If you Google the name Leila Chan Currie, don’t be surprised if the term “future employee” pops up.
Chan Currie, 21, is a graduating computer science and statistics major who is living every computer geek’s dream: beginning this summer, she will be working as a software engineer for the search engine giant at its Mountain View, California headquarters.
“If you told me four years ago that I would be working for Google, I would have looked at you funny,” Chan Currie said.
“I took a computer science class in high school and didn’t like it, so I was ambivalent about taking it here. I had some great professors and great courses, and my opinion changed. It has been a great door for me; I’m lucky I found it.”
It is a door that has opened onto a number of interesting opportunities for Chan Currie. She spent two summers working as an intern for Google and another summer working at Facebook headquarters, as well as serving as a teaching assistant and a research assistant at the University of Toronto.
Chan Currie has also competed successfully in a number of hackathons, including two selective competitions: the Al Jazeera Media Context Hackathon in Doha, Qatar, where her team’s project was named most innovative and won the people’s choice award; and a hackathon at New York University’s Abu Dhabi campus. She has also participated in two hackathons at the Massachusetts Institute of Technology.
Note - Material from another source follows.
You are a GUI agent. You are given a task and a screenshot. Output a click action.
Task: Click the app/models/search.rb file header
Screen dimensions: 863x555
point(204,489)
“At a hackathon, you start a new project entirely from scratch and work 24 to 48 hours non-stop to complete it,” Chan Currie said.
In Qatar, she and her team developed a computer application that would allow readers to easily find and compare a number of stories with vastly different viewpoints about one topic. They plan to release it free of charge through the Google Chrome app store.
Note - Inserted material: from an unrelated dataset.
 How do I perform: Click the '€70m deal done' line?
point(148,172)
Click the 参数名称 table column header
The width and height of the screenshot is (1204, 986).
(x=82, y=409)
“The more viewpoints you’re exposed to, the less bias you have,” Chan Currie said.
Before computer science pursuits began to absorb most of her free time, Chan Currie poured her extracurricular energies into Varsity Blues ice hockey, a sport she played growing up. She loved it, but found that she couldn’t devote the necessary amount of time to a varsity sport as her other commitments grew.
“I did an internship during my first summer and it was tough, because a lot of my teammates spent the summer training,” she said. “I worked out, but it is hard to keep up, and you can’t be entirely invested.”
Instead, Chan Currie has played tri-campus soccer for the past two years and blended her interests in sport and computer science to create, in conjunction with a former hockey teammate, a web application to track training progress.
“That’s what I love about computer science,” she said. “You can apply it to pretty much any field you want. Everything can be digitized or made more efficient, so you can apply your skills to something you really like.”
What Chan Currie really likes is natural language processing – anything that involves how a computer understands language or what computers can learn about what people write or say — and machine learning — the algorithms that can be used to teach machines to recognize patterns and predict things from past patterns. Both areas also draw heavily on statistical theory, and Chan Currie said her statistics major was “very complementary to computer science” and has given her a strong foundation for her dream jobs.
“Natural language processing is a wide-open field, and Google and Microsoft have really cool machine learning divisions,” Chan Currie said.
Google Leila Chan Currie’s name in a few more years and, no matter which path she chooses, the entry will undoubtedly include the word, success.